Dann hebe ich meinen Kopf wieder und mein Blick fokussiert die Steckdose vor mir an der Wand. Durch das gekippte Fenster höre ich die Laute zirpender Zikaden, die Kirschbäume blühen und ich schließe meine Augen. Voller Wohlwollen und Eintracht entweicht meinem Gesicht ein Lächeln, und das Land kniet nieder, um sich für einen Moment auszuruhen.
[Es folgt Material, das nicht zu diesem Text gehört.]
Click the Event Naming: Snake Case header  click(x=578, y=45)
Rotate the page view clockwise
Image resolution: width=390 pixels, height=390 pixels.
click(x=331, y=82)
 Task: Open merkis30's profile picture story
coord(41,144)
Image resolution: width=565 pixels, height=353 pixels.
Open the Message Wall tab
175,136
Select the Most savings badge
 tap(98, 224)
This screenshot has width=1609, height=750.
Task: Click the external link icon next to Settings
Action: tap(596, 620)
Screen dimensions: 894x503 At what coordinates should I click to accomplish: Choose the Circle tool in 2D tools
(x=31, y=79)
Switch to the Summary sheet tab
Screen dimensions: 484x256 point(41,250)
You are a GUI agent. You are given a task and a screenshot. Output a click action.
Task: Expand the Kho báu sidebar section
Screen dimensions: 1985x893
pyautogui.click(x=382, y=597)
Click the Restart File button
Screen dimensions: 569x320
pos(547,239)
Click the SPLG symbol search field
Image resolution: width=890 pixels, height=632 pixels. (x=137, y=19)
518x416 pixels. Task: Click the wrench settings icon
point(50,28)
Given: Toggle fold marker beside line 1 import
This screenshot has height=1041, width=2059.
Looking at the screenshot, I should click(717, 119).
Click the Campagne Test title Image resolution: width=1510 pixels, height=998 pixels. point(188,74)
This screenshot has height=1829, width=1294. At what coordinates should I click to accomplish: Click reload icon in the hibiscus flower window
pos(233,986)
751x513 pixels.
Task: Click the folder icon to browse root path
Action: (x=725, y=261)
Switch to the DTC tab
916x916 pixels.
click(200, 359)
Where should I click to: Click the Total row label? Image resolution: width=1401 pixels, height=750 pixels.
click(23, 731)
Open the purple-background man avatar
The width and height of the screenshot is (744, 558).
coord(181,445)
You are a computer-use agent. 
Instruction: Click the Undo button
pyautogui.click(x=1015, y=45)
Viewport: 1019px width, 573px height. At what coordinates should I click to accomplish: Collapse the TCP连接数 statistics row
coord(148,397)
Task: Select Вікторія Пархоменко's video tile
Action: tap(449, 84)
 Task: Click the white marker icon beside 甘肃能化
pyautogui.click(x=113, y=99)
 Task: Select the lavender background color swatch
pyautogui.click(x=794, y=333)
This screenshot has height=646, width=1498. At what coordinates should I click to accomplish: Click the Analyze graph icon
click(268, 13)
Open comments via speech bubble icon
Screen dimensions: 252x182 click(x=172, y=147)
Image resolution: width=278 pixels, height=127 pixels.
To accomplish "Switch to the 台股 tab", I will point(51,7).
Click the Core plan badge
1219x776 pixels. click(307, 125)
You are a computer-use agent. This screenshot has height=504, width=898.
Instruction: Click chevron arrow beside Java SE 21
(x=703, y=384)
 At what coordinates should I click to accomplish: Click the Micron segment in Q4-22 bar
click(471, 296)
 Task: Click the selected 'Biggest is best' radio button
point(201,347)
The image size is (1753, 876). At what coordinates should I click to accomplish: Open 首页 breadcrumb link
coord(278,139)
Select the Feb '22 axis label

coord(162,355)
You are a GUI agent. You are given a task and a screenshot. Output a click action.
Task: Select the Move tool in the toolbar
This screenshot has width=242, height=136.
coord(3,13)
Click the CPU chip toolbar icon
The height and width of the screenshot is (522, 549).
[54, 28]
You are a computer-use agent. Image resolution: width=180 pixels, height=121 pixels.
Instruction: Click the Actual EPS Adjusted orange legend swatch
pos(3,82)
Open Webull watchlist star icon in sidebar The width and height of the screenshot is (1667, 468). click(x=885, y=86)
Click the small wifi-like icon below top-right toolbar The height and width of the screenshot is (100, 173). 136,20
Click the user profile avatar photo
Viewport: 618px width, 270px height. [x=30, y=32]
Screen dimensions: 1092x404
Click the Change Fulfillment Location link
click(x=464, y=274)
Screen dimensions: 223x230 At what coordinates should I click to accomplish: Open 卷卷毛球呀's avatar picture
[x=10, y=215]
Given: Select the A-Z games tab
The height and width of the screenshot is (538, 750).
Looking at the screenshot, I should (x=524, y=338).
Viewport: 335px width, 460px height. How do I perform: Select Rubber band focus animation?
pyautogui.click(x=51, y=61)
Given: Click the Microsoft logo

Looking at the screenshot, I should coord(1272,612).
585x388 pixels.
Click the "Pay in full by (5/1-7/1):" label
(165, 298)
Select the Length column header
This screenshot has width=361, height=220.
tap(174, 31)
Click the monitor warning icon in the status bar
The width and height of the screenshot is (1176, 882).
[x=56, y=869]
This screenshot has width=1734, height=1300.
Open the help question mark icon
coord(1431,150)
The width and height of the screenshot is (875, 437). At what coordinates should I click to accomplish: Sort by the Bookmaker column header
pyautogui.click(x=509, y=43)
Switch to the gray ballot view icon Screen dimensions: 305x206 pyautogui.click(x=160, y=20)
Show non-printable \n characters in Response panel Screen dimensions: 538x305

Michael Zagorec wurde am 04.09.1993 in Zell am See, Österreich, geboren. Nach seinem Schulabschluss an einer höheren technischen Lehranstalt fing er als Bautechniker in einem Architekturbüro zu arbeiten an. 2015 begann er mit seinem Studium an der Pädagogischen Hochschule in Salzburg. Heute arbeitet er als Grundschullehrer und lebt in Salzburg. Seit seiner frühen Jugendzeit interessiert er sich für Literatur und Poesie und schreibt regelmäßig Kurzgeschichten, Gedichte und Songtexte.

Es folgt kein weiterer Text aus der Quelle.